The metaverse team, per WSJ, was tasked with “finding ways to tell interactive stories in new technological formats using Disney’s extensive library of intellectual property.” It employed approximately 50 people, all of whom have been let go, according to WSJ. However, the division’s boss, former Disney consumer products executive Mike White, remains with the company in an undetermined capacity.

Representatives for Disney didn’t immediately respond to a request for comment from TheWrap.

The move comes just over a year after Disney created the division under former CEO Bob Chapek. In February 2022, in a memo to employees, Chapek wrote that the team would “create an entirely new paradigm for how audiences experience and engage with our stories.”

Chapek doubled down on the metaverse boosting in September 2022, calling it “next-gen storytelling”; at the same time, he indicated Disney+ “will not just be a movie service platform,” but would instead “embody both the physical things that you might be able to experience in a theme park, but also the digital experiences that you can get through media.”

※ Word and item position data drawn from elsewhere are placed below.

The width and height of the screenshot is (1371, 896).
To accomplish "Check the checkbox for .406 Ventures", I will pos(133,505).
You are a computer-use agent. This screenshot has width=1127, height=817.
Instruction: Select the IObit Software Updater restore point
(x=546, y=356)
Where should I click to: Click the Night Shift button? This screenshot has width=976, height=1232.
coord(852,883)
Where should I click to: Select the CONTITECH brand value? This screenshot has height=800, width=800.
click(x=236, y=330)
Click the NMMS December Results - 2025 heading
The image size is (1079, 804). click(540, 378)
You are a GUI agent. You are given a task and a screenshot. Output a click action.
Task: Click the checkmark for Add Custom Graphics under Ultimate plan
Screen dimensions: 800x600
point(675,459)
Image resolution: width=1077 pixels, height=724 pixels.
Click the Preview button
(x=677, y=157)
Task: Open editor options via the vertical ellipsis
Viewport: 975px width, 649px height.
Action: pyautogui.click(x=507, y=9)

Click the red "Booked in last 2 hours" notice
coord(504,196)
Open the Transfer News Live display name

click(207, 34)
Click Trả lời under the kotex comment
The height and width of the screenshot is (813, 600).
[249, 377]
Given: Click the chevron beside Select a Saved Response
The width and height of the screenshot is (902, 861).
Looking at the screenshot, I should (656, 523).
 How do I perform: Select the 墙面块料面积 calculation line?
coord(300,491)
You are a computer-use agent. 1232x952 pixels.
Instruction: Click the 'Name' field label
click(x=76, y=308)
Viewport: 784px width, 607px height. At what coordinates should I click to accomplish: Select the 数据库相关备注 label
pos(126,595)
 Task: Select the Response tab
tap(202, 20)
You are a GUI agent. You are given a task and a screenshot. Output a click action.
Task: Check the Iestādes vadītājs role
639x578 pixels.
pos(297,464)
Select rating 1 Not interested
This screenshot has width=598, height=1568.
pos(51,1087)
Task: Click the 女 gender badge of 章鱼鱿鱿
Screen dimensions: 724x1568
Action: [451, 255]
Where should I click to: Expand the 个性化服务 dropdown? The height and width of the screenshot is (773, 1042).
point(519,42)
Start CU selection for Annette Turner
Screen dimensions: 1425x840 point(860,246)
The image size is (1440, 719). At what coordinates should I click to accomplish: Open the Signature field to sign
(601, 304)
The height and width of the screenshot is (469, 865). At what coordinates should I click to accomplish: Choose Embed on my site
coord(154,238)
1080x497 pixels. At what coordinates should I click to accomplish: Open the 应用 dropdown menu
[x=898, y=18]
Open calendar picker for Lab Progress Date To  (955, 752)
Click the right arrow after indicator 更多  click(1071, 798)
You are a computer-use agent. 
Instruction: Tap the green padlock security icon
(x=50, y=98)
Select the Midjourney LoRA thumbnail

Those plans never came to pass. Chapek was ousted as CEO in November 2022, following a rough year in the job that among other things included a company revolt over the way Disney responded to anti-gay laws passed in Florida.

The metaverse division being scrapped comes in addition to other losses in Disney’s first round of layoffs, including Mark Levenstein, Hulu’s senior vice president of production; Jayne Bieber, Freeform’s senior vice president of production management and operations; and the VP of development who oversees creative acquisitions for 20th Television Studios, Elizabeth Newman, among other heavy hitters.